§ **Required action**
Return the data that follows exactly as it appears. Pictures do not belong in the copy.

Pixel coordinate grounding data:
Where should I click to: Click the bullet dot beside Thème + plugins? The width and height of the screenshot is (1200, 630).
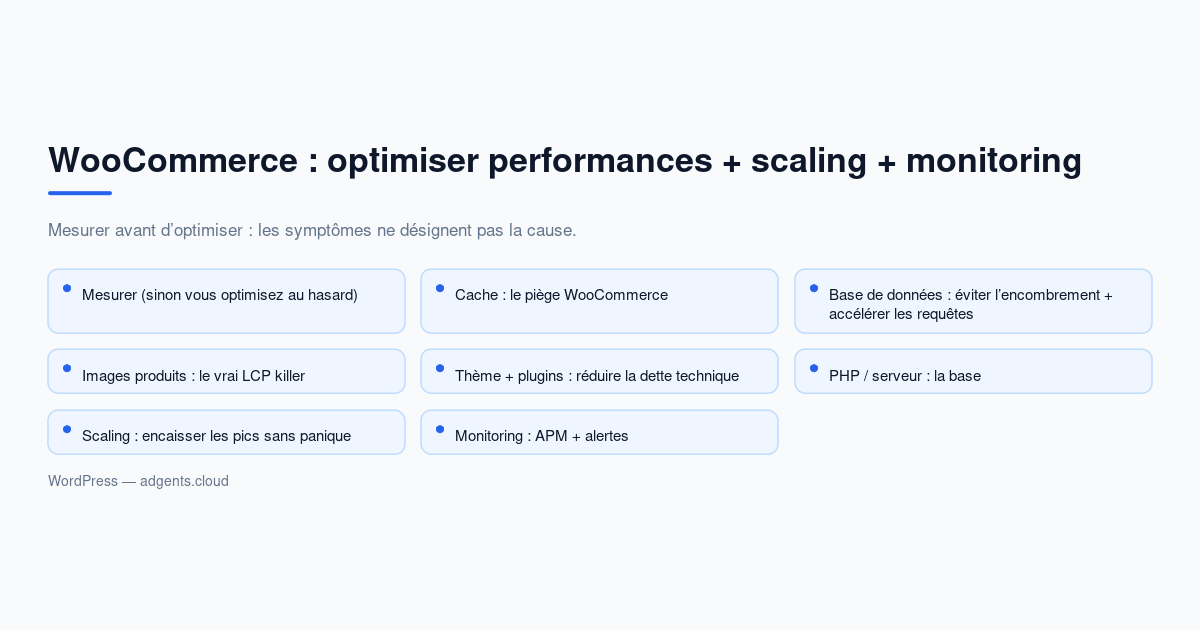pyautogui.click(x=440, y=368)
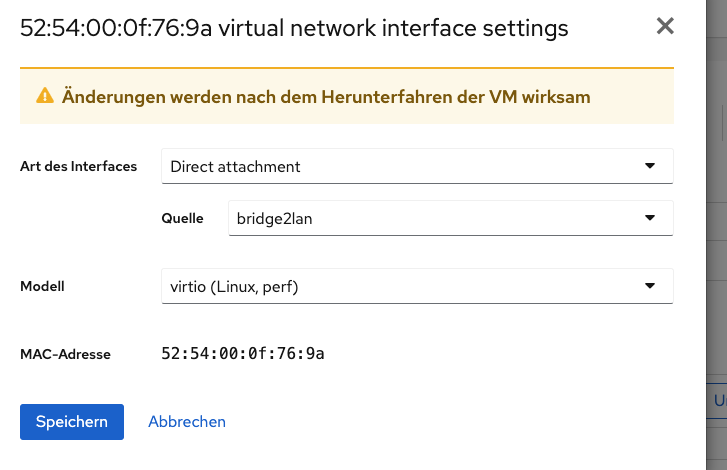Click the Abbrechen link
This screenshot has height=470, width=727.
pyautogui.click(x=187, y=422)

§ **Solution to this problem**
Where should I click to: Click the bullet dot beside Thème + plugins? The width and height of the screenshot is (1200, 630).
pyautogui.click(x=440, y=368)
Click the Abbrechen link
This screenshot has height=470, width=727.
pyautogui.click(x=187, y=422)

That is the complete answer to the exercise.